The gate of Ước Lễ village was built during the Mạc dynasty and is one of the oldest preserved gates in the west of Hanoi. The gate is located at the entrance to the village, occupying a large space with a bridge, archways, and large brick walls. The gate is trapezoid in shape, six meters high and 12 metres wide, and built with red-hot bricks. In front of the gate is a curved bridge, two meters wide and 10 metres long, which crosses a wide ditch which formerly served as a defensive moat for the village. Later, the residents opened more convenient paths for trade.

The gate in the front bears a sign containing its name in literary Chinese; it reads Ước Lễ môn (chữ Hán: 約禮門). Also in the front, it contains two couplets in chữ Nôm; it reads, "Thâm nghiêm kín cổng cao tường, thương cổ nguyện tàng kỳ thị / Xôn xao trước thầy sau tớ, mã xa phục quá thử kiều". In the back of the gate, another sign reads "Thiểu cao đại" (chữ Hán: 少髙大).

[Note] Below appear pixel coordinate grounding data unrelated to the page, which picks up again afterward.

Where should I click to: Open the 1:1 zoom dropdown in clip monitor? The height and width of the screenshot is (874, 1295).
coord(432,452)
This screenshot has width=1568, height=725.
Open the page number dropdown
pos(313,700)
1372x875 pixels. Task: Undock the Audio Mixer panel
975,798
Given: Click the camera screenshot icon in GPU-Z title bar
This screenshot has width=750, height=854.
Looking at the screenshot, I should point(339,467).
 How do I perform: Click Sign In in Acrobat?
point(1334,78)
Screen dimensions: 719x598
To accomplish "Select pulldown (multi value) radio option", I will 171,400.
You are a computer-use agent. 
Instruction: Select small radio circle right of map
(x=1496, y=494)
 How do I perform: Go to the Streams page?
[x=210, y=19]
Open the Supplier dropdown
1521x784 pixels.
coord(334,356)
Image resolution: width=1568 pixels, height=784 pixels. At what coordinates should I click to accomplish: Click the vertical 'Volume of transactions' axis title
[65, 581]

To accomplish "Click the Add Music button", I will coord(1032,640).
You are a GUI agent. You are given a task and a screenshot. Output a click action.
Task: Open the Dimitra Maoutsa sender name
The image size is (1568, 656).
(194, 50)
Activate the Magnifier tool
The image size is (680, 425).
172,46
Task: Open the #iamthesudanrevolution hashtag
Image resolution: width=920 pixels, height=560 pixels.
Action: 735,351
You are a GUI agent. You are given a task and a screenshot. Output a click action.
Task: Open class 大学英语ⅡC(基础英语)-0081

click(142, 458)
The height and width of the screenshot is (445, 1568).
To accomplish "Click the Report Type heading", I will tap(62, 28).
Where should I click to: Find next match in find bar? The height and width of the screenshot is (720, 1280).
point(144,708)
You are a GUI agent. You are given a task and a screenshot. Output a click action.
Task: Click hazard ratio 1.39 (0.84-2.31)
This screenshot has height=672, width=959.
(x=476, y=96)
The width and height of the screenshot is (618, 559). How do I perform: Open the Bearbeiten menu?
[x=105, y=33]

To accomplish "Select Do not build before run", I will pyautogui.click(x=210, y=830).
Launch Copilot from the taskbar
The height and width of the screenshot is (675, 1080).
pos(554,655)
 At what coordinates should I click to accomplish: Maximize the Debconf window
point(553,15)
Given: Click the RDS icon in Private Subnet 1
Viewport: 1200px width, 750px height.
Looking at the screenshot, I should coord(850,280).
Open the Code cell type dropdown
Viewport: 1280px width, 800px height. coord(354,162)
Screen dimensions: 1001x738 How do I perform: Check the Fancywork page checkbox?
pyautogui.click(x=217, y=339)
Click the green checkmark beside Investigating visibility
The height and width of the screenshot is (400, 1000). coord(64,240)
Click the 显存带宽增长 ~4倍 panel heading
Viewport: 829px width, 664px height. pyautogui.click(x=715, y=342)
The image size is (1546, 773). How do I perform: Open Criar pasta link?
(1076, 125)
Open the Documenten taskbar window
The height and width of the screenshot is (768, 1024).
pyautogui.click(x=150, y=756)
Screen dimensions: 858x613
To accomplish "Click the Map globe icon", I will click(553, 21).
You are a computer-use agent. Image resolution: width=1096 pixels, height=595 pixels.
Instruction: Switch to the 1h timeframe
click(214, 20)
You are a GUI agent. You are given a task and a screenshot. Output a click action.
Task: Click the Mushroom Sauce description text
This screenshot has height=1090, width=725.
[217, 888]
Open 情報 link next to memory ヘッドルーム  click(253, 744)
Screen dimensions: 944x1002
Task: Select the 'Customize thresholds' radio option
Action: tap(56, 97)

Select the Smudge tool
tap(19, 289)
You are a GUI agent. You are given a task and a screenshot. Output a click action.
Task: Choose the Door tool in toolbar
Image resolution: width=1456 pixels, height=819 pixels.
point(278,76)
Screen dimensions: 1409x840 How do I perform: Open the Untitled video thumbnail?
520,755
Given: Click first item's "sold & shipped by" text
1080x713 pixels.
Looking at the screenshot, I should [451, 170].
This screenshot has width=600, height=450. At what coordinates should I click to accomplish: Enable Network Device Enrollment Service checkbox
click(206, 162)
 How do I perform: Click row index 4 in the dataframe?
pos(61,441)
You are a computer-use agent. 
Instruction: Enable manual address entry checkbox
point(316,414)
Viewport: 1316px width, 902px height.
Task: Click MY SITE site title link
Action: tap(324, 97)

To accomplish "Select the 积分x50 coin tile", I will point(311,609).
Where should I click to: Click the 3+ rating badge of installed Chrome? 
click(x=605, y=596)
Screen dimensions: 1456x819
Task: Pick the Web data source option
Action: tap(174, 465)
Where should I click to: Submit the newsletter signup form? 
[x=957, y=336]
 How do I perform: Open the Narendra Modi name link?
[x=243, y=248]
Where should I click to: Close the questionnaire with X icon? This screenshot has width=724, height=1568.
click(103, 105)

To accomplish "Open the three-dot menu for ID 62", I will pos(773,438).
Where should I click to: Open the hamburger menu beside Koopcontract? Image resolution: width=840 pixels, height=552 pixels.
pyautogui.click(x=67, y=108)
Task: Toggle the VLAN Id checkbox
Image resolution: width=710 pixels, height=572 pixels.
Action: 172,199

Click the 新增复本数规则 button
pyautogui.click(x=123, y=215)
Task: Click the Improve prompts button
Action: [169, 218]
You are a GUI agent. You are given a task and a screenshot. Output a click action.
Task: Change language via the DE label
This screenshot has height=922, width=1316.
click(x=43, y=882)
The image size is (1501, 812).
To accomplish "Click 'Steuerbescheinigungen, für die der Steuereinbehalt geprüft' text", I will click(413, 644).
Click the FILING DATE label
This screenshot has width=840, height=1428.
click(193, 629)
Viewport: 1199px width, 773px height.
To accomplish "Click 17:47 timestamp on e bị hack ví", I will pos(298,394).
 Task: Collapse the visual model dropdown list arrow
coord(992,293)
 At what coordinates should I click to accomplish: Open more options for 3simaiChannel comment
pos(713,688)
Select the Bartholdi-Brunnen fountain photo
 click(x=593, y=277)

The gate bears a red hanging sign reading, "Mỹ Tục Khả Phong" ("Fine Customs Are Bestowed"). According to previous generations, on the northern trip of King Tự Đức (1829–1883) in the 33rd Tự Đức year (1880), King Tự Đức granted the title "Mỹ Tục Khả Phong" to six villages, including Ước Lễ. During the war, the French launched several cannon attacks against the village, during which the gate collapsed and the sign was broken. After this, the villagers took the hanging sign into storage. However, during a serious flood, the villagers had to use everything they could to protect themselves, and some people used the sign to prevent the flood from entering the gate. As a result, the waters swept away the original hanging sign, and after the war, the villagers restored the gate and asked the Hán-Nôm Institute to remake the sign based on a similar sign retained in another village.

== Giò lụa ==

Giò lụa is a traditional Vietnamese food, particularly associated with the Tết holiday. According to giò lụa artisan Nguyễn Đức Bình, giò lụa has been made in Ước Lễ for around 500 years. Historic records in the village say that a palace concubine, originally from Ước Lễ, returned to build the gate and teach the villagers how to make giò lụa during the Mạc dynasty. Under feudalism, the dish was very noble and only for rich people. In the subsidy period, giò lụa was prohibited as it became more and more expensive. However, the tradition of making the dish was continued by the people of Ước Lễ, which persists until now.